Task details: Return all of the following entries as written, but without the images.

Pixel coordinate grounding data:
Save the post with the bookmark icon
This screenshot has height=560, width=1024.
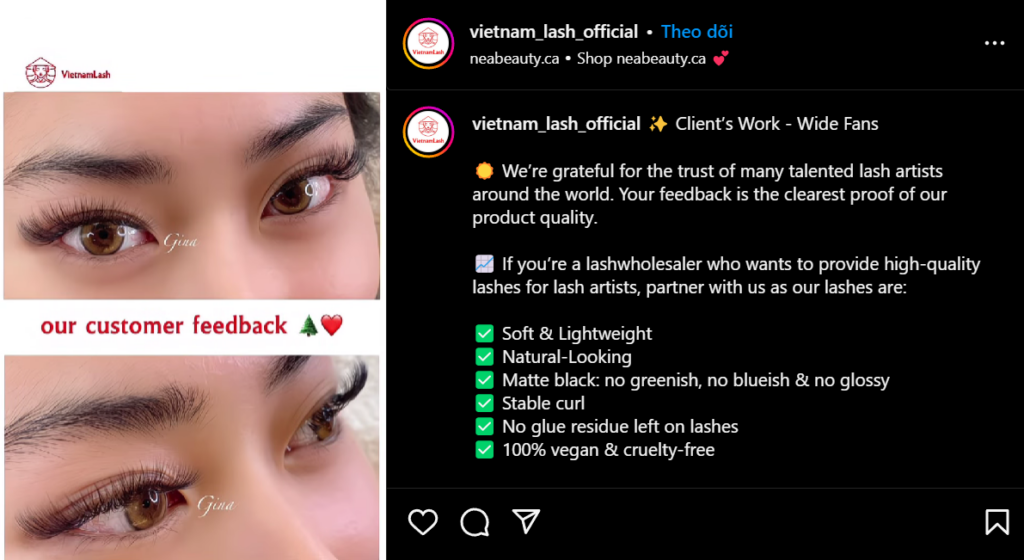click(997, 521)
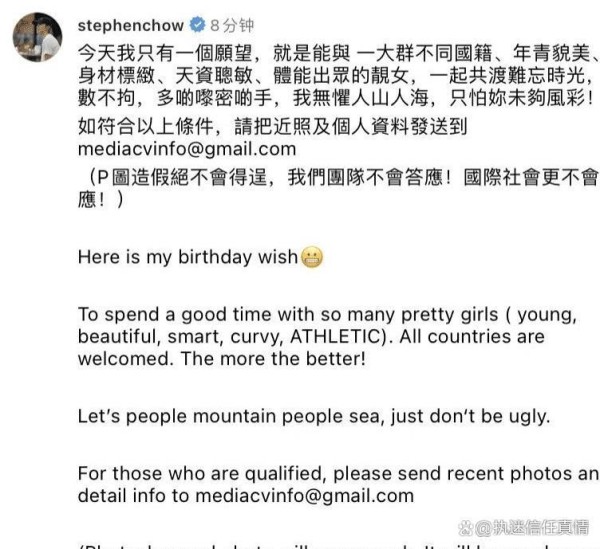The height and width of the screenshot is (549, 600).
Task: Click the 'For those who are qualified' line
Action: click(339, 473)
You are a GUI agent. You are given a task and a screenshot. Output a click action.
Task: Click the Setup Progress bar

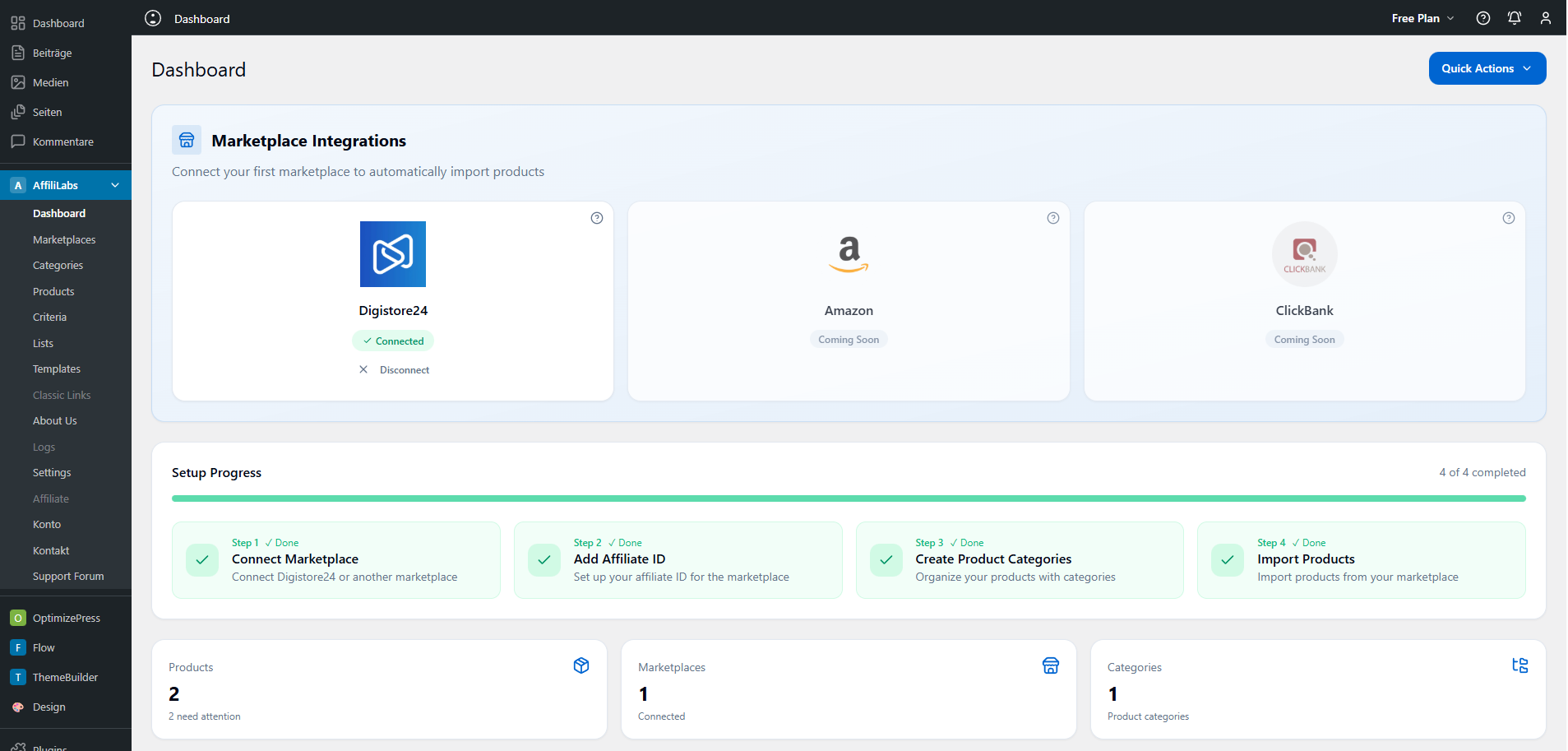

Exercise result:
Save the post with the bookmark icon
This screenshot has height=560, width=1024.
click(997, 521)
The height and width of the screenshot is (549, 600).
Task: Click the 'For those who are qualified' line
Action: click(339, 473)
You are a GUI agent. You are given a task and a screenshot. Output a click action.
Task: Click the Setup Progress bar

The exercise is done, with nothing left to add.